Work item — Please give back an exact reproduction of the lines from the one with "The width and height of the screenshot is (1456, 819)." through the end of the entries below, and no others.

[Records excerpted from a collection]
• • • • •

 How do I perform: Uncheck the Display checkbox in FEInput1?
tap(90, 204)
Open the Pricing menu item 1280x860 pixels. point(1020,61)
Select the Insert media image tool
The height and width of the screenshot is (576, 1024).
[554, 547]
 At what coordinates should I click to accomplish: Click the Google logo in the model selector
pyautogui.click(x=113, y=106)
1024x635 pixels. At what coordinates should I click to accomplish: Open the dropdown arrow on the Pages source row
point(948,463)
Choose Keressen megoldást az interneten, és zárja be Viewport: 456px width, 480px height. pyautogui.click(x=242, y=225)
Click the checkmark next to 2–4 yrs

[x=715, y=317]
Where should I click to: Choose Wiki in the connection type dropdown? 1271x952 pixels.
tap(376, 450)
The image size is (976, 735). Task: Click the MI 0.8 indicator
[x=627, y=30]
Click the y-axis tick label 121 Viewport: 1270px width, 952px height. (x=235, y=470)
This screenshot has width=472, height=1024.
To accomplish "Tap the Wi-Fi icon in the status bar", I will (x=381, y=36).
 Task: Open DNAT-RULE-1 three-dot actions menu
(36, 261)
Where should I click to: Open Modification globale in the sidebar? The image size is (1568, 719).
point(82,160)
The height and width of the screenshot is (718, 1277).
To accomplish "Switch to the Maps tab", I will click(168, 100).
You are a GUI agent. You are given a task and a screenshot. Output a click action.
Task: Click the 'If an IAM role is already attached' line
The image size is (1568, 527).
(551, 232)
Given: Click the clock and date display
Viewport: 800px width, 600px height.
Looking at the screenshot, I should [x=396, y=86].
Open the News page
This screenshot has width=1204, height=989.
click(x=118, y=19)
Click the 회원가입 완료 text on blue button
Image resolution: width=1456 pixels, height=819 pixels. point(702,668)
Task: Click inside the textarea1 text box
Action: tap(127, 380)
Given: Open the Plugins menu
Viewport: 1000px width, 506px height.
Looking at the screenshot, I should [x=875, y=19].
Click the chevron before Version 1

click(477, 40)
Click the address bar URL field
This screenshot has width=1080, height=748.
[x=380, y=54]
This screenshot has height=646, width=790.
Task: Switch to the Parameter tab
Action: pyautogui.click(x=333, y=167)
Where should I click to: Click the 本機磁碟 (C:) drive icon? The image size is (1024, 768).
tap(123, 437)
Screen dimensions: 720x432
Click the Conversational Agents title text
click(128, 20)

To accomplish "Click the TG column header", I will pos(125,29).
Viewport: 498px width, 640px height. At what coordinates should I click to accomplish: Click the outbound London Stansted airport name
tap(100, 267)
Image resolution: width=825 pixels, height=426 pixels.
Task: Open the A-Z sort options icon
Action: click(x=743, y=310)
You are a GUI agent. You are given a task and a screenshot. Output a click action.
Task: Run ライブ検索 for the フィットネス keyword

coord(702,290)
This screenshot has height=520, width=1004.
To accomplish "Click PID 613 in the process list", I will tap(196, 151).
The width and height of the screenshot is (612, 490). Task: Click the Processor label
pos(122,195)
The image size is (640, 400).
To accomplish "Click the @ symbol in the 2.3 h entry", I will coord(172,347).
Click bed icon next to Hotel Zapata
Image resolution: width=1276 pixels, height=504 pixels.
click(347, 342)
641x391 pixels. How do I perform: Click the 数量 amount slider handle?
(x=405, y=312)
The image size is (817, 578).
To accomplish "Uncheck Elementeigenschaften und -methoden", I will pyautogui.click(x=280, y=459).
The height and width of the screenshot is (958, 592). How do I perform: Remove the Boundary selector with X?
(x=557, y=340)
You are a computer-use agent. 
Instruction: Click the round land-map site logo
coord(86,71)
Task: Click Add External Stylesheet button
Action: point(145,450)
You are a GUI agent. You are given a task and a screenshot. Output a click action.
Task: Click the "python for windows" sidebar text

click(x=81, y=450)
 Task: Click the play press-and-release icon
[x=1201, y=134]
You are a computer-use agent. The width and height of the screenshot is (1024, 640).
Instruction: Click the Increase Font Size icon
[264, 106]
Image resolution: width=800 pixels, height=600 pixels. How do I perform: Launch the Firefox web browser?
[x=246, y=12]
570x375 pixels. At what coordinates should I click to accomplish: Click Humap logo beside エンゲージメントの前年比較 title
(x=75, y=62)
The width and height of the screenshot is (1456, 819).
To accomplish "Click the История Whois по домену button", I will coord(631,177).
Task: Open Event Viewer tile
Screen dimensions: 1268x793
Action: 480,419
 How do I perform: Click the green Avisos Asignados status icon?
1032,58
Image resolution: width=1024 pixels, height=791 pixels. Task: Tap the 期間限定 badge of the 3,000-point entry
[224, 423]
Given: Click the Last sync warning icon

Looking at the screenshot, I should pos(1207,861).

• • • • •

Answer section —
The width and height of the screenshot is (1456, 819).
To accomplish "Click the История Whois по домену button", I will coord(631,177).
Task: Open Event Viewer tile
Screen dimensions: 1268x793
Action: 480,419
 How do I perform: Click the green Avisos Asignados status icon?
1032,58
Image resolution: width=1024 pixels, height=791 pixels. Task: Tap the 期間限定 badge of the 3,000-point entry
[224, 423]
Given: Click the Last sync warning icon

Looking at the screenshot, I should pos(1207,861).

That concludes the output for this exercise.